[達人列伝](76)キウイフルーツ 和歌山県紀の川市・中垣芳久さん(64) 樹勢管理で甘さ十分 つぶさに観察、毎日継続

県内でいち早くキウイフルーツの栽培に着手し、産地化に貢献した中垣さん(和歌山県紀の川市で)

 全国指折りのキウイフルーツの産地として知られる和歌山県紀の川市。この地で高糖度のキウイフルーツ作りの名人として産地をけん引するのが中垣芳久さん(64)だ。1975年に県内でいち早く栽培に着手。和歌山では“キウイフルーツの父”的存在だ。2016年には全国果樹技術・経営コンクールで最高位の農水大臣賞に輝いた、産地が誇る篤農家だ。

 中垣さんのキウイフルーツは甘さが売りだ。JA紀の里の高糖度ブランド「熟姫(うれひめ)」の選定基準は収穫前の糖度が13・5以上。その割合は管内で生産される1割にも満たないとされるが、中垣さんは過去に自身の園地で実る全てを「熟姫」として出荷した実績を持つ。

 担当するJA営農センターは「全てが熟姫として出荷できるのは異例中の異例。
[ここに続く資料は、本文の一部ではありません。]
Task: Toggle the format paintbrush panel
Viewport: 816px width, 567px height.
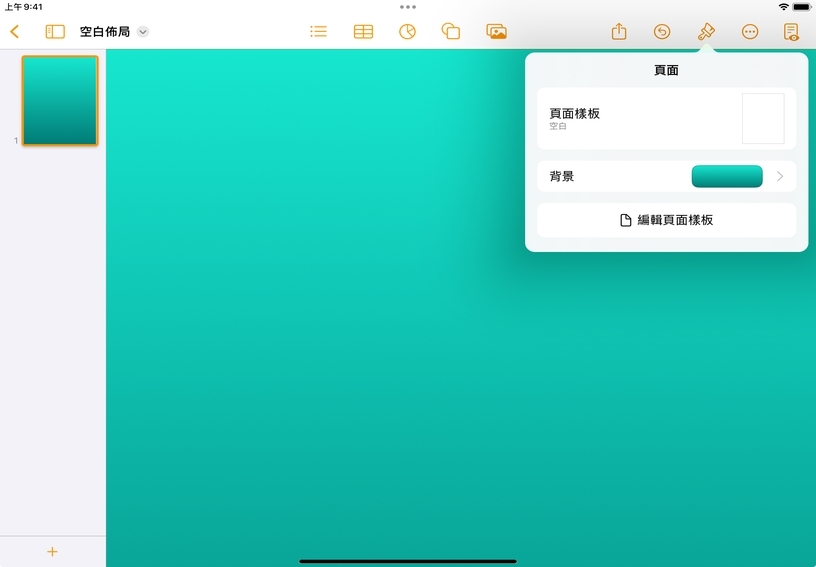Action: click(x=706, y=32)
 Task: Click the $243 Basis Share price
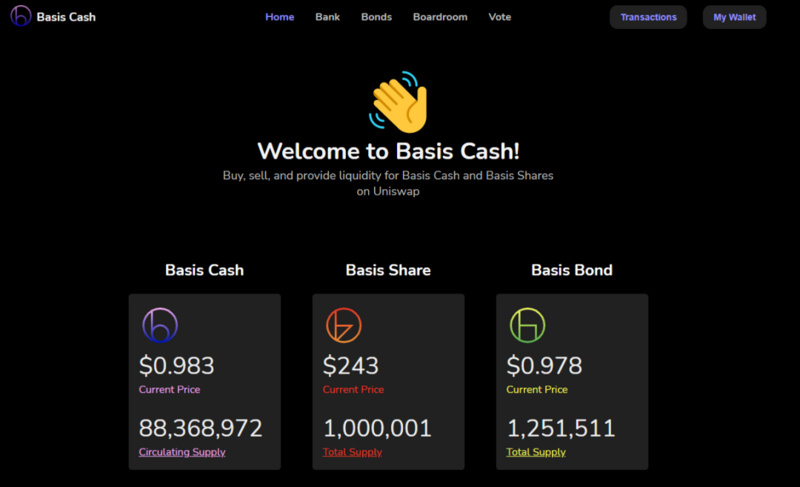pyautogui.click(x=351, y=366)
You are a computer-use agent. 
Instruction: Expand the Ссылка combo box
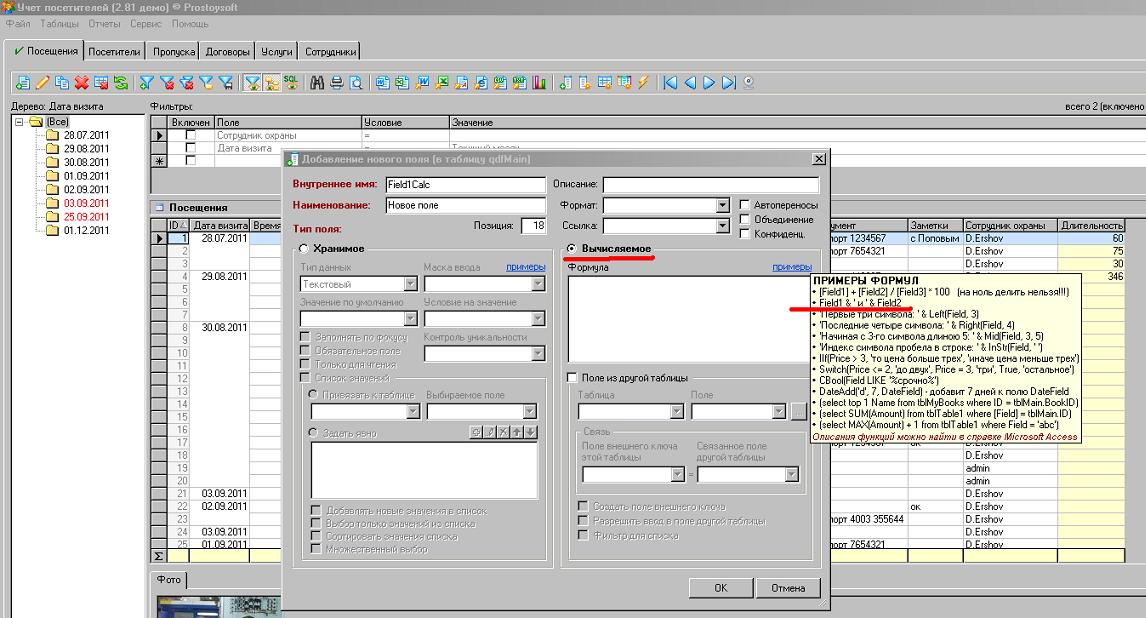click(x=722, y=226)
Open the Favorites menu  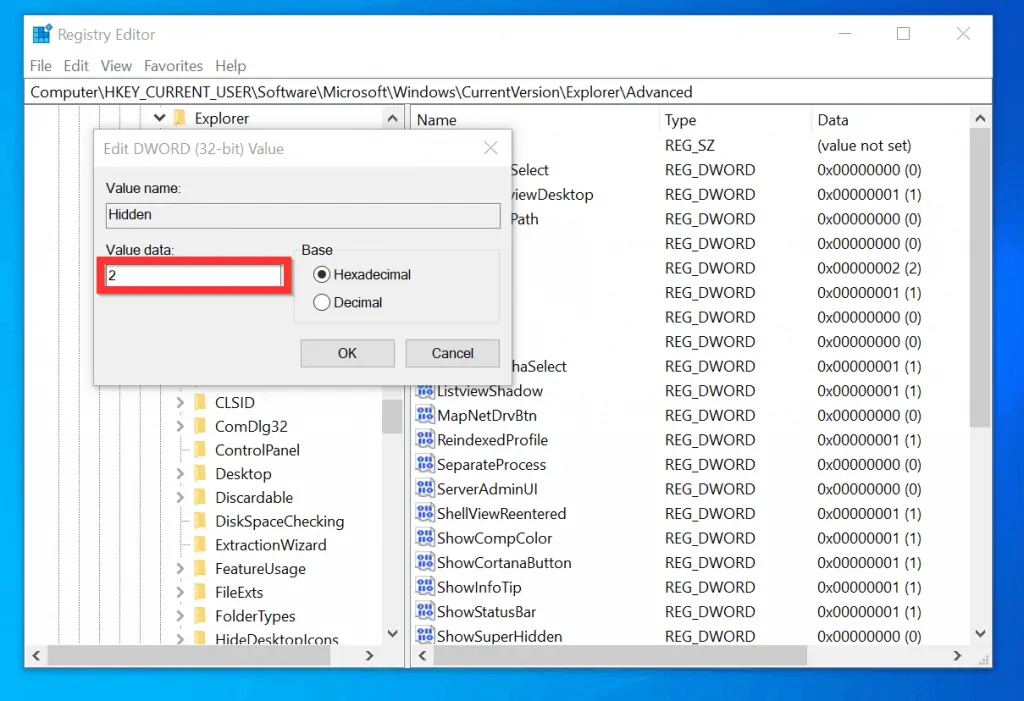(x=173, y=66)
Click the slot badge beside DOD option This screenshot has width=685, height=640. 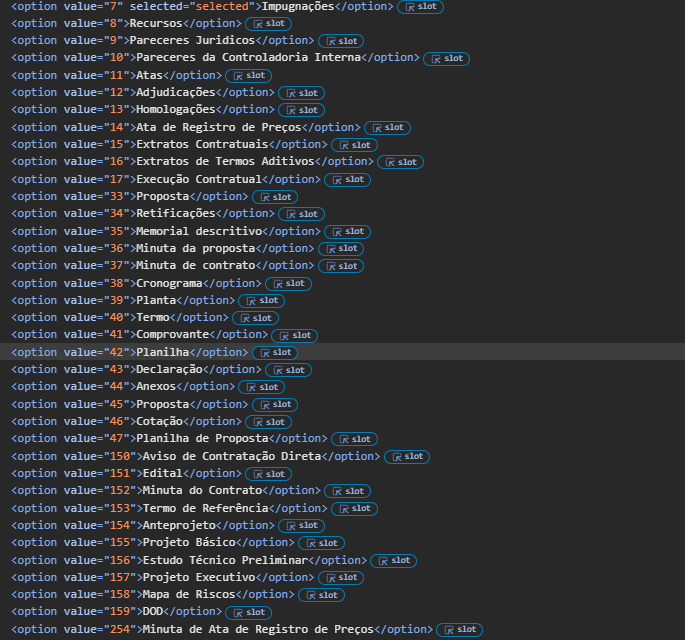coord(248,612)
キウイフルーツの栽培を知り尽くした中垣さんだからなせる技だ」と絶賛する。

 甘さの秘訣(ひけつ)は徹底した樹勢の管理だ。園地を小まめに見回り、樹木や土壌などの状態をつぶさに観察。摘らいや摘果で数を絞り込み、高品質化に欠かせない微量要素の葉面散布のタイミングを見極める。また、園地にかん水設備を張り巡らす。キウイフルーツは乾燥や過湿に弱いためで、約5メートルごとにパイプを配置し、水分をコントロールする。

 「一発でおいしい果物を作り上げる魔法のようなものはない。つぶさに観察し小まめに管理する。ベーシックなことを毎日こつこつとこなすことが一番大切」と力説する。

 常に試験栽培に挑戦する。キウイフルーツを栽培するきっかけが、当時最も栽培面積が多かったミカンの価格暴落だったからだ。過去の経験を踏まえ、常に先を見据えて時代の流れに適応しようと、試験園には他地域で栽培される梨や桃、リンゴなどが植えられている。

 「私にとって 果樹栽培は仕事であるが、趣味でもある。気になる果樹があればすぐに取り寄せて育てたいという気持ちを抑えることが できない。いつまでも好奇心を忘れず、常に挑戦する気持ちを持ち続けたい」と力を込める。(前田大介)
 

経営メモ


 1ヘクタールで「ヘイワード」を栽培。江戸時代から続く農家で、第17回全国果樹技術・経営コンクールで妻の加代さん(60)と共に農水大臣賞に輝いた。